Kaplan-Meier plot for length of stay in any NSAID user (group 4a) vs. non-NSIAD users. NSAID nonsteroidal anti-inflammatory drugs. aGroup 4: acute and chronic NSAID users combined

Antibiotic Use

Of the 380 patients who were not admitted, 100 (26.3%) were prescribed an antibiotic; 24 (6.3%) of them had more than one antibiotic prescription. Acute ibuprofen users and chronic NSIAD users were not prescribed antibiotics significantly more than non-NSAID users (adjusted RR 1.5475 (0.8153–2.9372)]; P = 0.1817) and (adjusted RR 1.1536 (0.6802–1.9567)]; P = 0.5960), respectively. (Table 5).

Table 5 Relative risk of antibiotic prescribing in NSAID users

Discussion

Despite the risk of indication bias, not favoring outcomes in patients taking ibuprofen, as patients with more severe symptoms would probably be more likely to take it, we found no association between the acute use of ibuprofen during infection with any of the outcomes assessed including mortality, admission, severity and length of hospital stay.

We also found no association between the acute and chronic use of NSAIDs and a higher risk of mortality, severe COVID-19 disease and need for oxygen support, with no difference in time to clinical improvement and length of hospital stay compared to non-NSAID users in admitted patients. Although there was a higher risk of admission among chronic NSAID users, this outcome may have been confounded by patients admitted for concomitant conditions requiring medical care as we did not exclude patients who were admitted for other reasons and happened to be COVID-19 positive. In addition, in the early stages of this study, patients at MNGHA were admitted regardless of the severity of symptoms while waiting to be transferred to quarantine.

Concern about NSAIDs worsening lung infection is not new or specific to COVID-19; in fact, previous pharmacoepidemiologic data and pharmacovigilance analysis report that NSAID exposure increases the risk of severe pulmonary complications, supported by experimental data and pharmacologic plausibility [20]. These concerns and analyses were led by the French Regional Pharmacovigilance Centers, possibly explaining why early alerts on ibuprofen in COVID-19 came from France.

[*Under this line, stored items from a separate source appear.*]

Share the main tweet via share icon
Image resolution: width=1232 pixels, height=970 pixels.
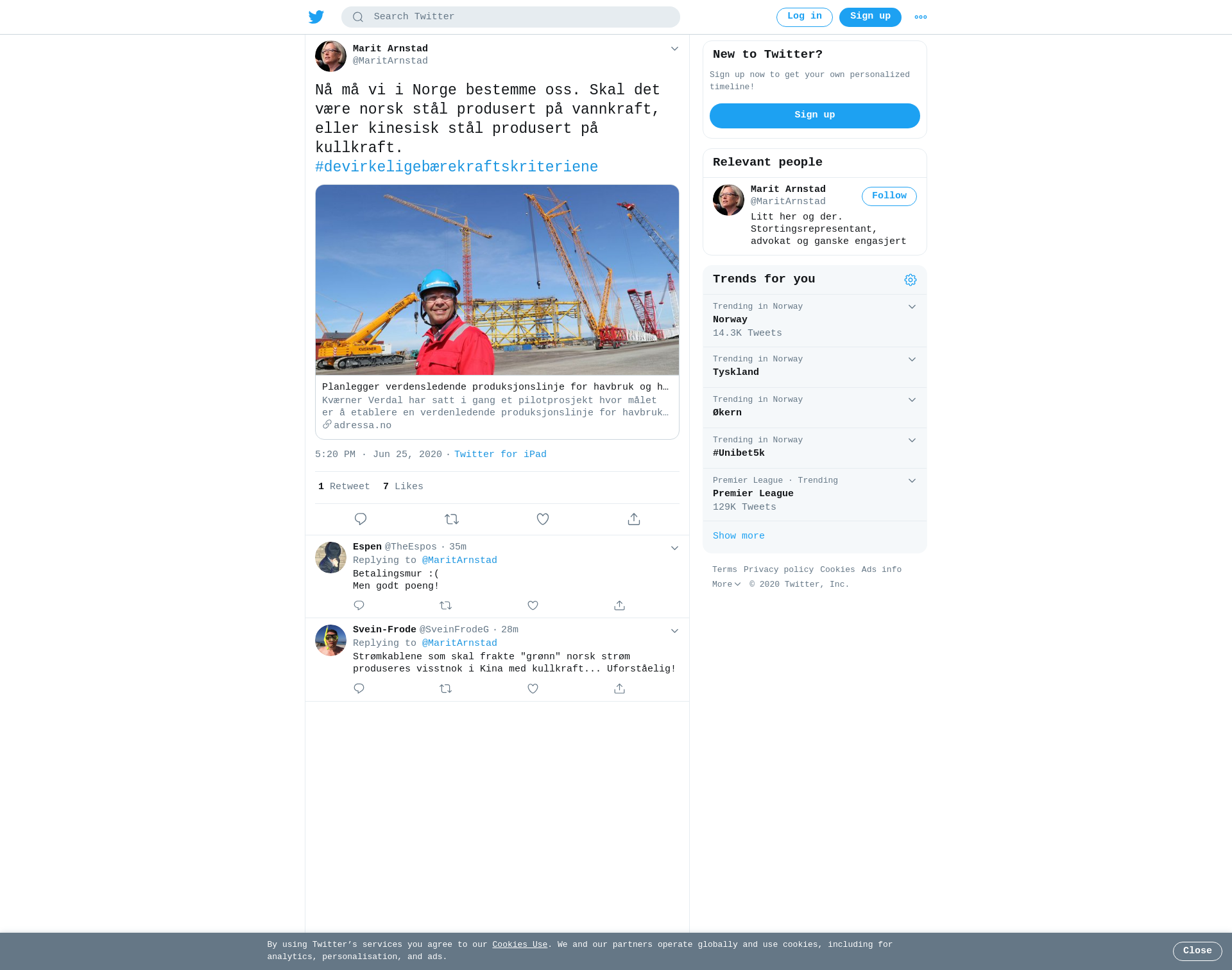[634, 519]
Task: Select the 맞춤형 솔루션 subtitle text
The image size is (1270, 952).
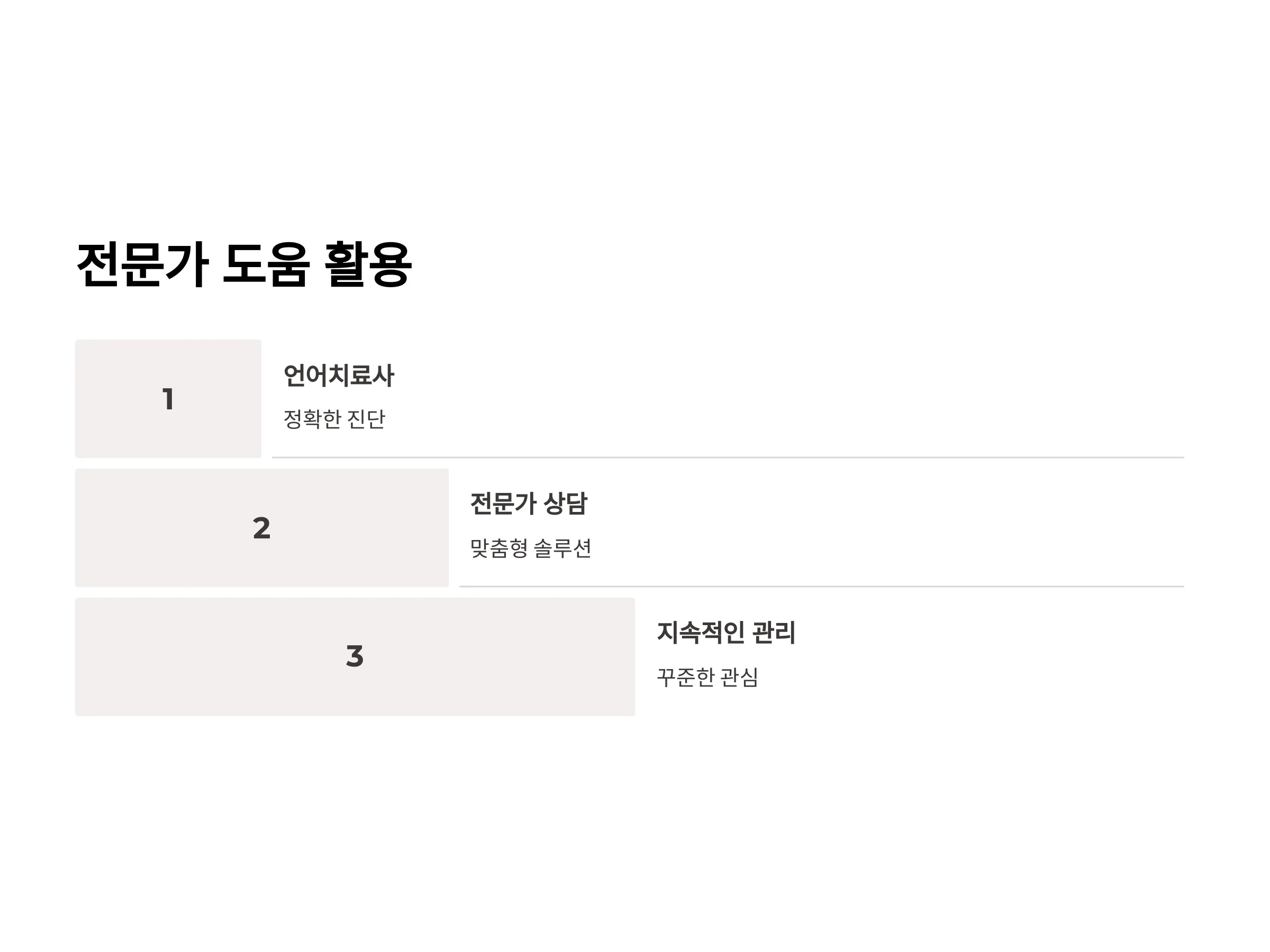Action: pos(531,548)
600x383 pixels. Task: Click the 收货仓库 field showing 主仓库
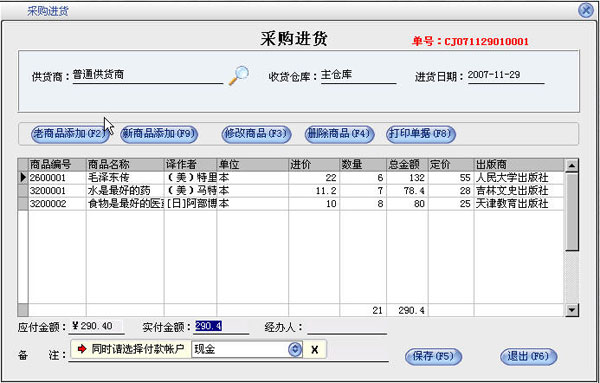(358, 75)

In a study published early on in the COVID-19 pandemic, samples of plasma of infected patients had significantly higher angiotensin II levels compared to healthy individuals. The levels were linearly associated with viral load and lung injury. In addition, the authors suggested angiotensin receptor blocker (ARB) drugs as potential repurposing treatments for COVID-19 [21]. This study contradicts the theory that upregulation of ACE2 is associated with adverse outcomes, as ACE2 acts as a negative regulator and decreases angiotensin II levels. Therefore, a clinical trial to test the benefit of ibuprofen in COVID-19 patients is currently ongoing [22]. An excellent narrative review outlines the theories and evidence on the mechanistic effect of ibuprofen on ACE2 [23].

Other NSAIDs such as naproxen have also been studied for their antiviral potential and showed potent in vitro activity against severe acute respiratory syndrome-related coronavirus (SARS-CoV) [24] and antiviral activity against influenza A and B viruses in animal models [25, 26]. This is why naproxen has also been listed as a potential agent and is currently being studied in a clinical trial in COVID-19-infected patients [27, 28].

Our study has several limitations. First, this was an observational study; no causal conclusion can be reached, and connections should be interpreted as associations. Second, as this study was conducted at an early stage of the pandemic outbreak in Saudi Arabia, screening strategies in the beginning may have introduced selection bias relative to strategies at a later period. Third, the main analysis of this study compared NSAID users with non-NSAID users, but confounding by indication may have influenced the results.

However, the study strength is that prescription fillings, patient questionnaires and in-hospital electronic administration records were used to confirm exposure to NSAIDs.

Conclusion

This study found no association between ibuprofen or any other NSAID and worse COVID-19 outcomes. Both acute and chronic exposure to NSAIDs did not show any significant association with COVID-19-related mortality, and no significant difference in time to clinical improvement or length of stay compared to non-NSAID users was found.